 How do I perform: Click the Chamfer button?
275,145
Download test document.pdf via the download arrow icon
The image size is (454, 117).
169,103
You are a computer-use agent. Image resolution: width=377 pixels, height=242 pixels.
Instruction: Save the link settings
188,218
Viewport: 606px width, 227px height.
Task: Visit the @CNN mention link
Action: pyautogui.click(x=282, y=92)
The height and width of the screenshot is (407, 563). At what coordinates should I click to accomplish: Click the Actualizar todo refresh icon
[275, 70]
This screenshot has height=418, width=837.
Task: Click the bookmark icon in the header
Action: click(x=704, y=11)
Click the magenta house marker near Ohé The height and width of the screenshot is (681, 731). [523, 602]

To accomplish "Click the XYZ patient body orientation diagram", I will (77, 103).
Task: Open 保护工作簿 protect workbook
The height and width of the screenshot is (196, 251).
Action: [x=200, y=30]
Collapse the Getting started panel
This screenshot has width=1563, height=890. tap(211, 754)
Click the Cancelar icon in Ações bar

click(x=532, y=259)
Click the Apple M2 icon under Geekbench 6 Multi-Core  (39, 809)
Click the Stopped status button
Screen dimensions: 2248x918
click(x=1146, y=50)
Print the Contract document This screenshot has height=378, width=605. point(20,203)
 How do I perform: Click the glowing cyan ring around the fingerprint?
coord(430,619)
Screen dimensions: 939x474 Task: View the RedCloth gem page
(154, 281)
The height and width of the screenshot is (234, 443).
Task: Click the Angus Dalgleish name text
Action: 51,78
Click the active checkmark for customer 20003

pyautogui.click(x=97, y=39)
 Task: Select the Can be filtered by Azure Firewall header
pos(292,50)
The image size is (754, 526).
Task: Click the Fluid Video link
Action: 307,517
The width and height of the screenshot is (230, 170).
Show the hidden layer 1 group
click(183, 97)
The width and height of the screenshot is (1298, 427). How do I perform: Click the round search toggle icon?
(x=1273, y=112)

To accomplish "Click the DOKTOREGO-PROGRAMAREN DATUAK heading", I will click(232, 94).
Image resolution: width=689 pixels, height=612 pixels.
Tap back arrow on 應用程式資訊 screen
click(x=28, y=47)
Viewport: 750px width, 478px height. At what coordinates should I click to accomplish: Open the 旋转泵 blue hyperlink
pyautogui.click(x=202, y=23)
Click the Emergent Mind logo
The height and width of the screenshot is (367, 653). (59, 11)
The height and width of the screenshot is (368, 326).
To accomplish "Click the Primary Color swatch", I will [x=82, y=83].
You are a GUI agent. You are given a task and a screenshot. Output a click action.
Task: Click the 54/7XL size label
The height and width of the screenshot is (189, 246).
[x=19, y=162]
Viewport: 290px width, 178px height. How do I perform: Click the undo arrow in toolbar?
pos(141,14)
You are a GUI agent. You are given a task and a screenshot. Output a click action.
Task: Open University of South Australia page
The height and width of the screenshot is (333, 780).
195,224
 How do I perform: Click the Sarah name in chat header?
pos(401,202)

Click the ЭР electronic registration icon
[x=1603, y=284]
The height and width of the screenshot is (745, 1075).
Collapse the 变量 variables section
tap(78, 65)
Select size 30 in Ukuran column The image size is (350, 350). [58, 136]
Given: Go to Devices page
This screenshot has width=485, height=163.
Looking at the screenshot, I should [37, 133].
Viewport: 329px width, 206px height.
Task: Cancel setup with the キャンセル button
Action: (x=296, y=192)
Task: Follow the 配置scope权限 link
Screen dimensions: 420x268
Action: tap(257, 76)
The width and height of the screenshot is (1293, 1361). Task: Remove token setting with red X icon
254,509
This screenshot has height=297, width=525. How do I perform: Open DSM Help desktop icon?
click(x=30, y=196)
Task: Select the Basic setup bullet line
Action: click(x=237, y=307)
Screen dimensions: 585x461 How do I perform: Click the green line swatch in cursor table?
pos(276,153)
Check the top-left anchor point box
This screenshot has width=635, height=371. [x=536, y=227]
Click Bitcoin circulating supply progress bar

--------------------

*WHAT YOU WILL DO*:
Everything in the data should be copied exactly. Leave nothing out.

*RESPONSE AREA*:
 How do I perform: Click the Chamfer button?
275,145
Download test document.pdf via the download arrow icon
The image size is (454, 117).
169,103
You are a computer-use agent. Image resolution: width=377 pixels, height=242 pixels.
Instruction: Save the link settings
188,218
Viewport: 606px width, 227px height.
Task: Visit the @CNN mention link
Action: pyautogui.click(x=282, y=92)
The height and width of the screenshot is (407, 563). At what coordinates should I click to accomplish: Click the Actualizar todo refresh icon
[275, 70]
This screenshot has height=418, width=837.
Task: Click the bookmark icon in the header
Action: click(x=704, y=11)
Click the magenta house marker near Ohé The height and width of the screenshot is (681, 731). [523, 602]

To accomplish "Click the XYZ patient body orientation diagram", I will (77, 103).
Task: Open 保护工作簿 protect workbook
The height and width of the screenshot is (196, 251).
Action: [x=200, y=30]
Collapse the Getting started panel
This screenshot has width=1563, height=890. tap(211, 754)
Click the Cancelar icon in Ações bar

click(x=532, y=259)
Click the Apple M2 icon under Geekbench 6 Multi-Core  (39, 809)
Click the Stopped status button
Screen dimensions: 2248x918
click(x=1146, y=50)
Print the Contract document This screenshot has height=378, width=605. point(20,203)
 How do I perform: Click the glowing cyan ring around the fingerprint?
coord(430,619)
Screen dimensions: 939x474 Task: View the RedCloth gem page
(154, 281)
The height and width of the screenshot is (234, 443).
Task: Click the Angus Dalgleish name text
Action: 51,78
Click the active checkmark for customer 20003

pyautogui.click(x=97, y=39)
 Task: Select the Can be filtered by Azure Firewall header
pos(292,50)
The image size is (754, 526).
Task: Click the Fluid Video link
Action: 307,517
The width and height of the screenshot is (230, 170).
Show the hidden layer 1 group
click(183, 97)
The width and height of the screenshot is (1298, 427). How do I perform: Click the round search toggle icon?
(x=1273, y=112)

To accomplish "Click the DOKTOREGO-PROGRAMAREN DATUAK heading", I will click(232, 94).
Image resolution: width=689 pixels, height=612 pixels.
Tap back arrow on 應用程式資訊 screen
click(x=28, y=47)
Viewport: 750px width, 478px height. At what coordinates should I click to accomplish: Open the 旋转泵 blue hyperlink
pyautogui.click(x=202, y=23)
Click the Emergent Mind logo
The height and width of the screenshot is (367, 653). (59, 11)
The height and width of the screenshot is (368, 326).
To accomplish "Click the Primary Color swatch", I will [x=82, y=83].
You are a GUI agent. You are given a task and a screenshot. Output a click action.
Task: Click the 54/7XL size label
The height and width of the screenshot is (189, 246).
[x=19, y=162]
Viewport: 290px width, 178px height. How do I perform: Click the undo arrow in toolbar?
pos(141,14)
You are a GUI agent. You are given a task and a screenshot. Output a click action.
Task: Open University of South Australia page
The height and width of the screenshot is (333, 780).
195,224
 How do I perform: Click the Sarah name in chat header?
pos(401,202)

Click the ЭР electronic registration icon
[x=1603, y=284]
The height and width of the screenshot is (745, 1075).
Collapse the 变量 variables section
tap(78, 65)
Select size 30 in Ukuran column The image size is (350, 350). [58, 136]
Given: Go to Devices page
This screenshot has width=485, height=163.
Looking at the screenshot, I should [37, 133].
Viewport: 329px width, 206px height.
Task: Cancel setup with the キャンセル button
Action: (x=296, y=192)
Task: Follow the 配置scope权限 link
Screen dimensions: 420x268
Action: tap(257, 76)
The width and height of the screenshot is (1293, 1361). Task: Remove token setting with red X icon
254,509
This screenshot has height=297, width=525. How do I perform: Open DSM Help desktop icon?
click(x=30, y=196)
Task: Select the Basic setup bullet line
Action: click(x=237, y=307)
Screen dimensions: 585x461 How do I perform: Click the green line swatch in cursor table?
pos(276,153)
Check the top-left anchor point box
This screenshot has width=635, height=371. [x=536, y=227]
Click Bitcoin circulating supply progress bar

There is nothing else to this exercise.